* _DIRECTIVE_: Gather every line in the records below that contains the string "menuitem", and copy each one in full.

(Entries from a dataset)

_ _ _ _ _

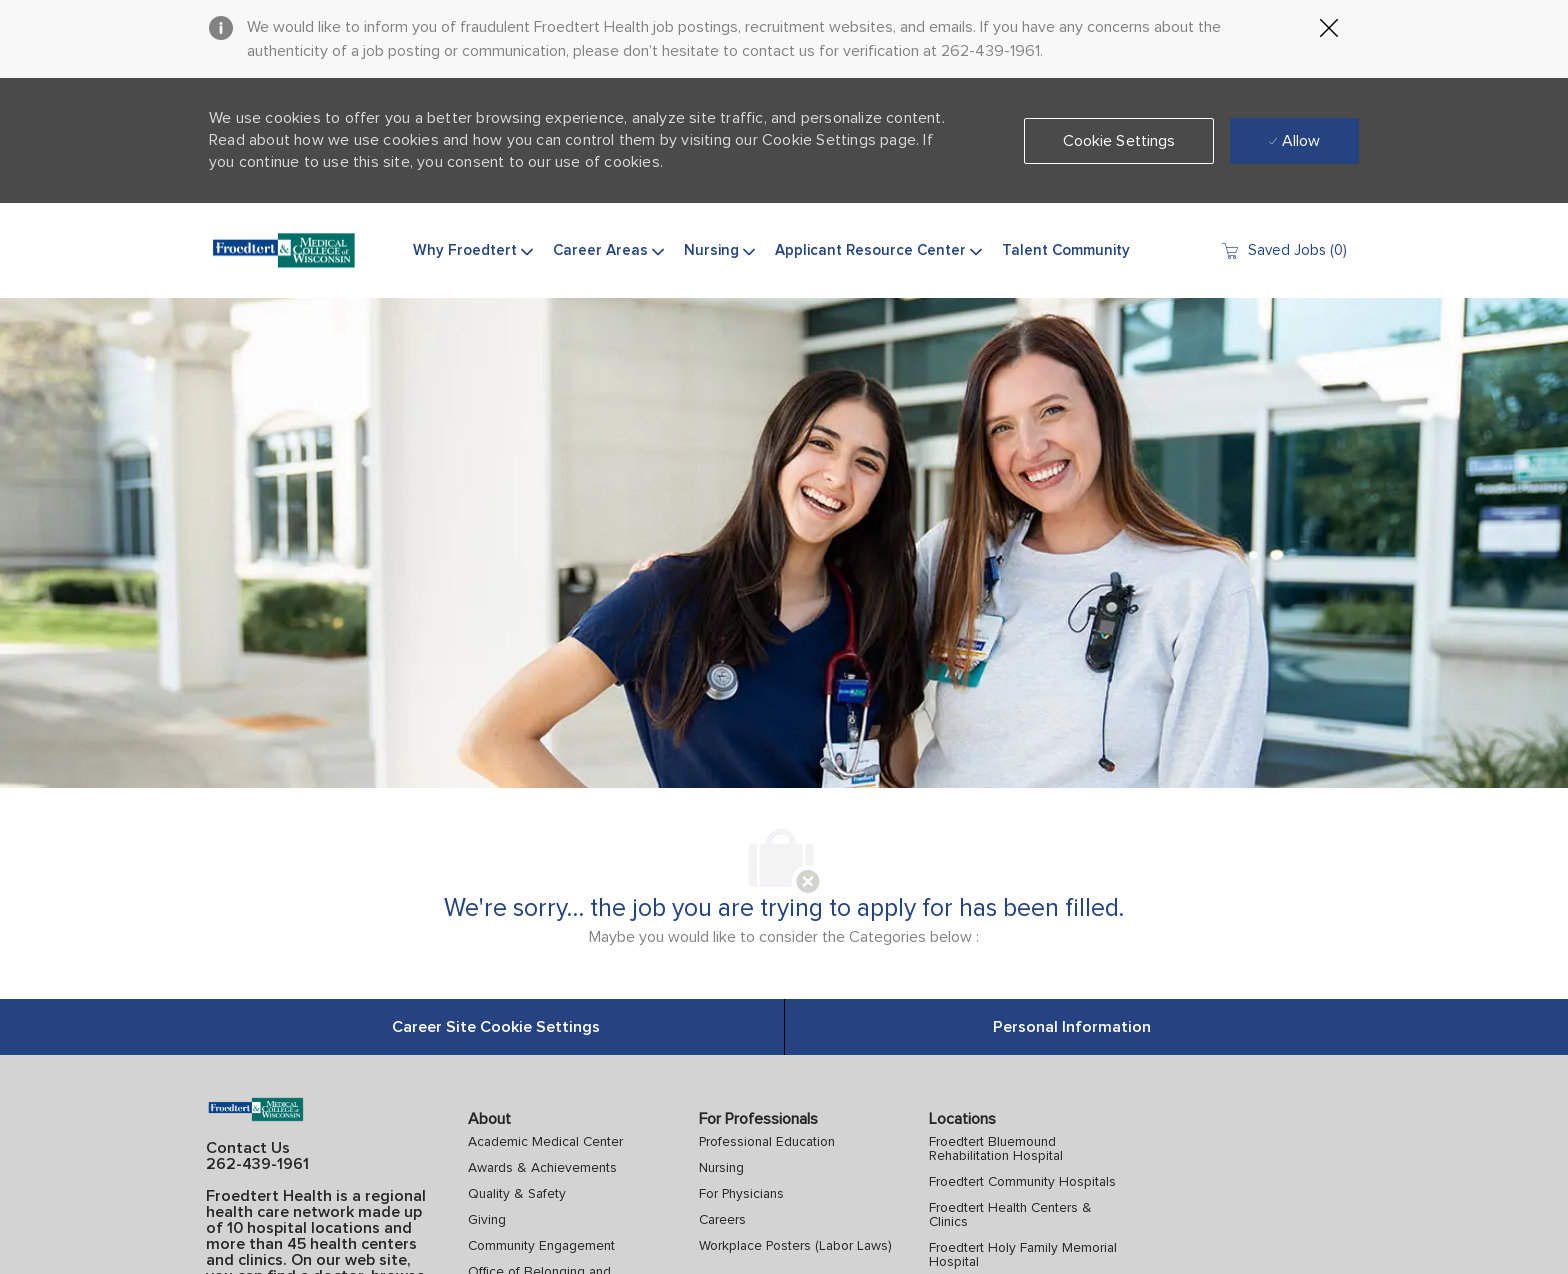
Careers (722, 1220)
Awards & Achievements (542, 1168)
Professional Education (767, 1142)
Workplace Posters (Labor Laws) (795, 1246)
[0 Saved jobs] (1283, 250)
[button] (1119, 141)
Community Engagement (541, 1246)
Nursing (721, 1168)
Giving (487, 1220)
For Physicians (741, 1194)
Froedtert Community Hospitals (1022, 1182)
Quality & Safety (517, 1194)
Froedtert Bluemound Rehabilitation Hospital (996, 1149)
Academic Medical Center (545, 1142)
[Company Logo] (284, 251)
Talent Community (1066, 250)
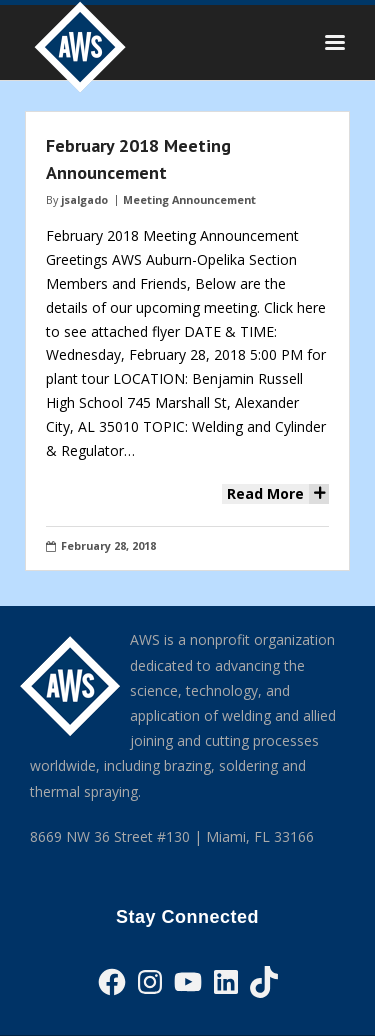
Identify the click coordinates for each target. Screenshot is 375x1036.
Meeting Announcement (189, 199)
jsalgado (84, 199)
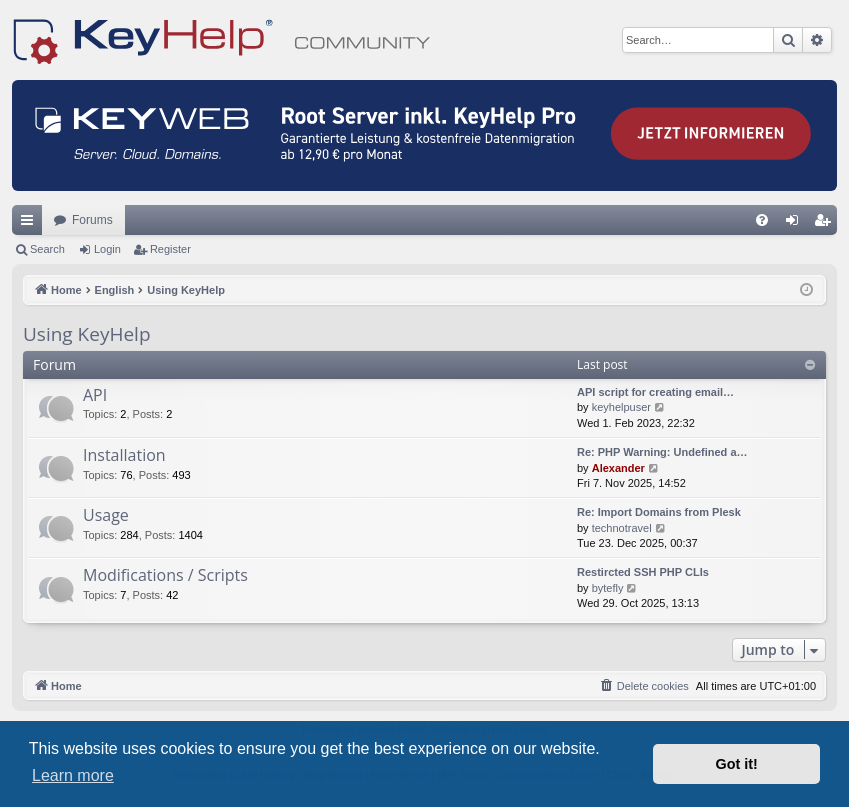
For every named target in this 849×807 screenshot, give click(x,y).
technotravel (622, 528)
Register (170, 249)
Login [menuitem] (796, 224)
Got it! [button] (737, 764)
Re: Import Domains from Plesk (659, 512)
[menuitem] (762, 220)
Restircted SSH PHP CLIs (643, 572)
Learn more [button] (73, 775)
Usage (106, 515)
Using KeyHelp (87, 334)
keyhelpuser (621, 407)
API (95, 395)
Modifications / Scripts (165, 575)
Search (47, 249)
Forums (92, 220)
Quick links (31, 224)
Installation (124, 455)
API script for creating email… (655, 392)
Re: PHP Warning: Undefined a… (662, 452)
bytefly (608, 588)
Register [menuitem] (826, 224)
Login (107, 249)
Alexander (618, 468)
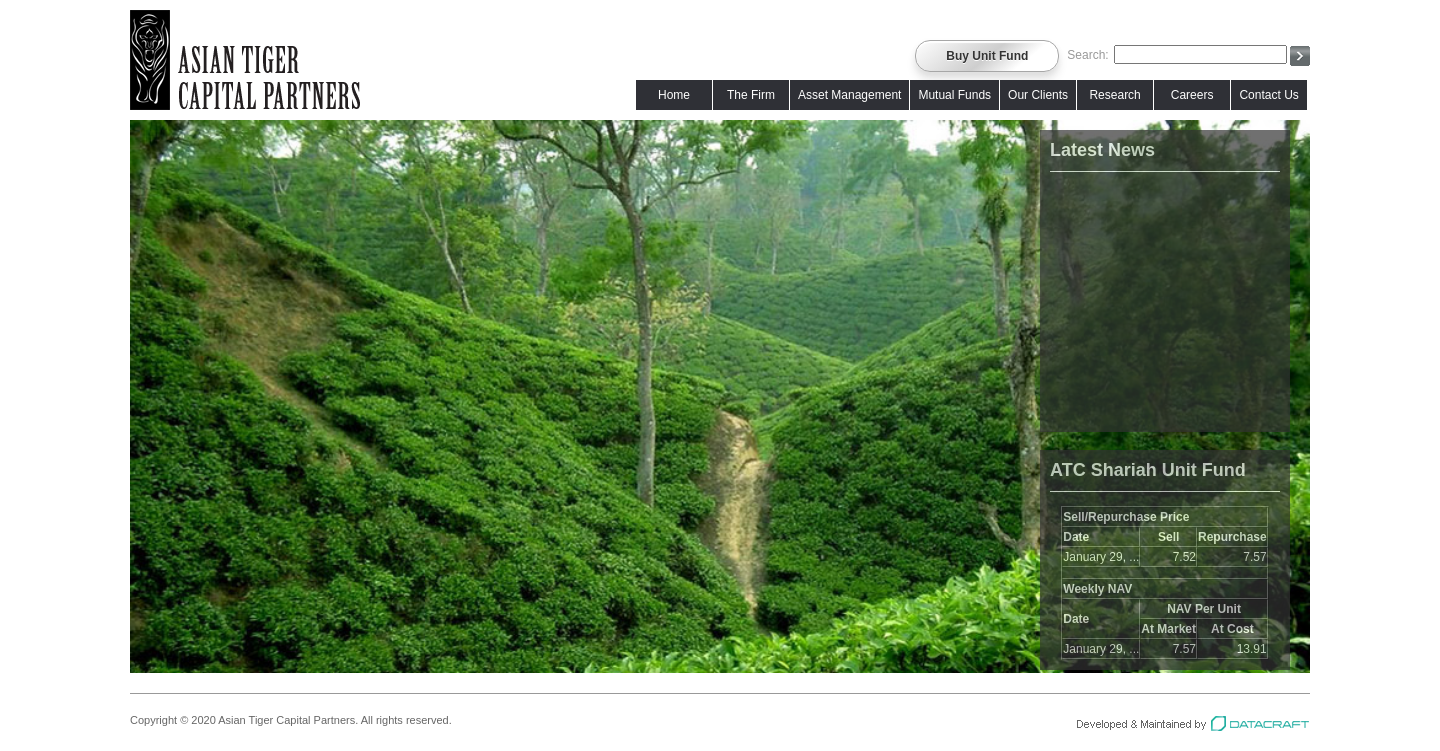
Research (1114, 95)
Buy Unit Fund (987, 56)
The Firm (751, 95)
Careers (1192, 95)
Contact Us (1268, 95)
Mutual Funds (954, 95)
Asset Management (849, 95)
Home (674, 95)
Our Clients (1038, 95)
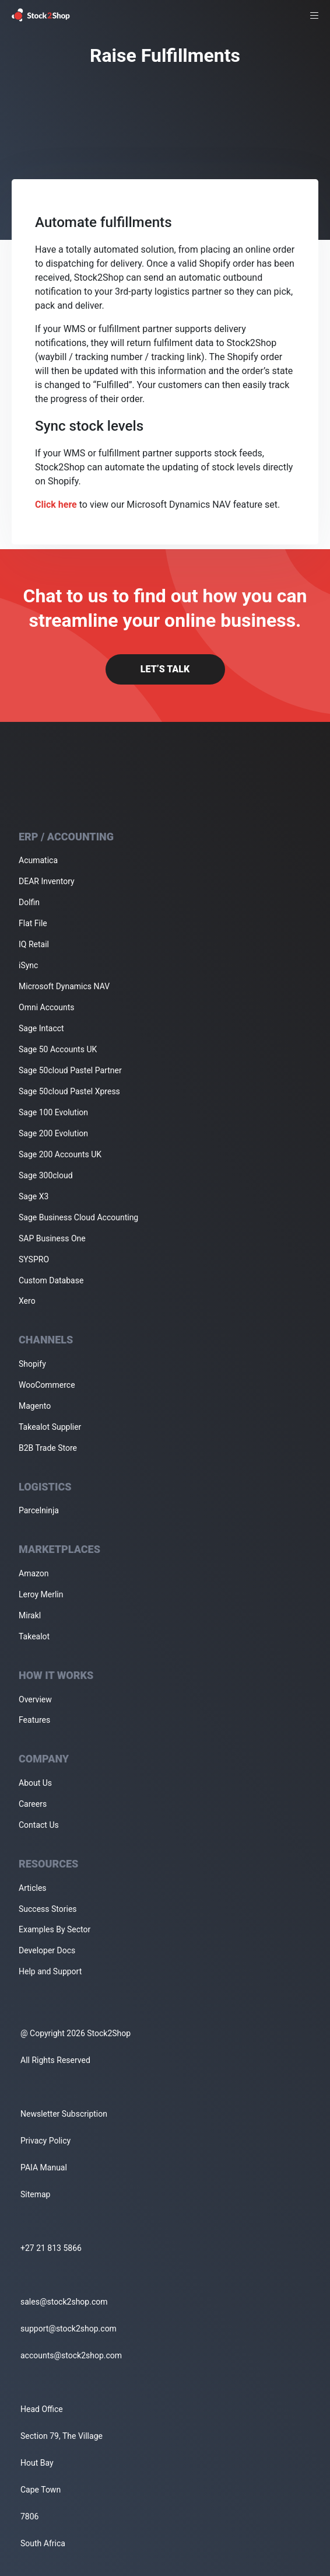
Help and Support (50, 1971)
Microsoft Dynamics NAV (64, 986)
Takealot (34, 1636)
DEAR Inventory (47, 881)
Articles (33, 1888)
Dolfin (29, 902)
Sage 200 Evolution (53, 1133)
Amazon (34, 1573)
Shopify (32, 1364)
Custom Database (51, 1280)
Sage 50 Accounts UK (58, 1049)
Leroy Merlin (41, 1594)
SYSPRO (34, 1259)
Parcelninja (39, 1510)
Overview (35, 1699)
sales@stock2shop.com (63, 2301)
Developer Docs (47, 1950)
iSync (28, 965)
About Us (35, 1783)
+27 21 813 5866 (51, 2248)
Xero (27, 1301)
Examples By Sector (54, 1929)
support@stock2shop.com (68, 2328)
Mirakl (30, 1615)
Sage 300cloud (46, 1175)
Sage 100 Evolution (53, 1112)
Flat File (33, 923)
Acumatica (38, 860)
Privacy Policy (45, 2140)
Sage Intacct (41, 1028)
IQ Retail (34, 944)
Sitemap (35, 2194)
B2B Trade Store (48, 1448)
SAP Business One (52, 1238)
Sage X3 (33, 1196)
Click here (56, 504)
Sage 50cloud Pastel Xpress (69, 1091)
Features (34, 1720)
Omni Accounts (47, 1007)
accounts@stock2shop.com (71, 2355)
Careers (33, 1804)
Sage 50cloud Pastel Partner (70, 1070)
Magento (35, 1406)
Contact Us (39, 1825)
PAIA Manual (43, 2167)
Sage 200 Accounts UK (60, 1154)
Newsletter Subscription (63, 2113)
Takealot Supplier (50, 1427)
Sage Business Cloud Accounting (78, 1217)
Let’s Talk (165, 669)
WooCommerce (47, 1385)
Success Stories (48, 1909)
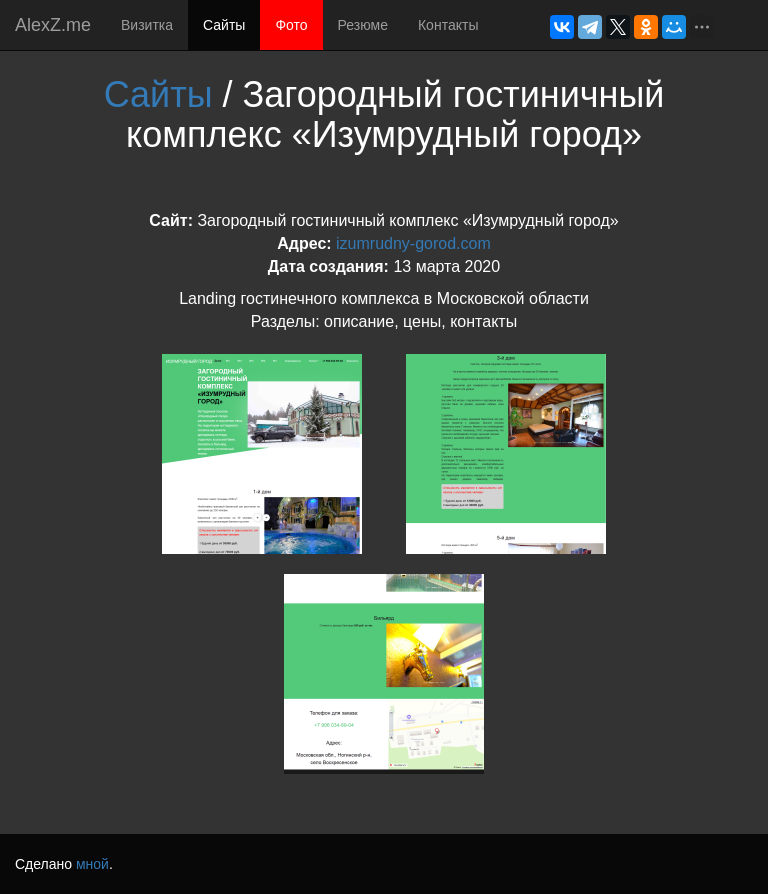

_ _ _ _ _

* _ANSWER FOR THE TASK_:
Login [menuitem] (796, 224)
[menuitem] (762, 220)
Register [menuitem] (826, 224)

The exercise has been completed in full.